▶ _Exercise_: For each line below, print it again exactly as shown.
┌──
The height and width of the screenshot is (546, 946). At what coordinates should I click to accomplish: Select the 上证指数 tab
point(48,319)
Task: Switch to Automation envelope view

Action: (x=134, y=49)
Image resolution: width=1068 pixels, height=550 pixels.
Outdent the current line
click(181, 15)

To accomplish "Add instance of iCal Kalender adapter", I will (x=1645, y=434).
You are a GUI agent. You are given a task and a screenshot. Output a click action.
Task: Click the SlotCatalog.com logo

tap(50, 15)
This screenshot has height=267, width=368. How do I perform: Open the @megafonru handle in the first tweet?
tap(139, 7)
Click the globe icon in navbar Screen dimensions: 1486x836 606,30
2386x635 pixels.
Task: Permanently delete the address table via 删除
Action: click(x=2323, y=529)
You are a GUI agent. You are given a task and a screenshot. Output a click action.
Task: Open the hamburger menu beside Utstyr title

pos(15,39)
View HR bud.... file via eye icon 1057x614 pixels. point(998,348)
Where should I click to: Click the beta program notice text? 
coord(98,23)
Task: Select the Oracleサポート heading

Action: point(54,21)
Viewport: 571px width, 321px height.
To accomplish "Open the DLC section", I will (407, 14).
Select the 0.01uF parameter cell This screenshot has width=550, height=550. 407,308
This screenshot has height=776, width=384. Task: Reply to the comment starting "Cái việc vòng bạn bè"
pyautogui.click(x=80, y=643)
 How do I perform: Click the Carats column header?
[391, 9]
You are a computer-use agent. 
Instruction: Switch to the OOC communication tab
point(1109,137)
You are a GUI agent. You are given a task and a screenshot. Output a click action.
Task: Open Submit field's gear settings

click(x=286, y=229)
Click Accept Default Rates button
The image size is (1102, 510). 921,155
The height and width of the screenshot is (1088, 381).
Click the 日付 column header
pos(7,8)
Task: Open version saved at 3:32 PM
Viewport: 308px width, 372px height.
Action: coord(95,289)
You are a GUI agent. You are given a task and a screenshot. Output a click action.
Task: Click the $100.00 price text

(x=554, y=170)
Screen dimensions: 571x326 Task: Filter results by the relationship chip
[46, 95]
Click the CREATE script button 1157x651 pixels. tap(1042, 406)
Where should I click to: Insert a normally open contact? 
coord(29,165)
└──
▶ _Response to this exercise_:
The height and width of the screenshot is (546, 946). At what coordinates should I click to accomplish: Select the 上证指数 tab
point(48,319)
Task: Switch to Automation envelope view

Action: (x=134, y=49)
Image resolution: width=1068 pixels, height=550 pixels.
Outdent the current line
click(181, 15)

To accomplish "Add instance of iCal Kalender adapter", I will (x=1645, y=434).
You are a GUI agent. You are given a task and a screenshot. Output a click action.
Task: Click the SlotCatalog.com logo

tap(50, 15)
This screenshot has height=267, width=368. How do I perform: Open the @megafonru handle in the first tweet?
tap(139, 7)
Click the globe icon in navbar Screen dimensions: 1486x836 606,30
2386x635 pixels.
Task: Permanently delete the address table via 删除
Action: click(x=2323, y=529)
You are a GUI agent. You are given a task and a screenshot. Output a click action.
Task: Open the hamburger menu beside Utstyr title

pos(15,39)
View HR bud.... file via eye icon 1057x614 pixels. point(998,348)
Where should I click to: Click the beta program notice text? 
coord(98,23)
Task: Select the Oracleサポート heading

Action: point(54,21)
Viewport: 571px width, 321px height.
To accomplish "Open the DLC section", I will (407, 14).
Select the 0.01uF parameter cell This screenshot has width=550, height=550. 407,308
This screenshot has height=776, width=384. Task: Reply to the comment starting "Cái việc vòng bạn bè"
pyautogui.click(x=80, y=643)
 How do I perform: Click the Carats column header?
[391, 9]
You are a computer-use agent. 
Instruction: Switch to the OOC communication tab
point(1109,137)
You are a GUI agent. You are given a task and a screenshot. Output a click action.
Task: Open Submit field's gear settings

click(x=286, y=229)
Click Accept Default Rates button
The image size is (1102, 510). 921,155
The height and width of the screenshot is (1088, 381).
Click the 日付 column header
pos(7,8)
Task: Open version saved at 3:32 PM
Viewport: 308px width, 372px height.
Action: coord(95,289)
You are a GUI agent. You are given a task and a screenshot. Output a click action.
Task: Click the $100.00 price text

(x=554, y=170)
Screen dimensions: 571x326 Task: Filter results by the relationship chip
[46, 95]
Click the CREATE script button 1157x651 pixels. tap(1042, 406)
Where should I click to: Insert a normally open contact? 
coord(29,165)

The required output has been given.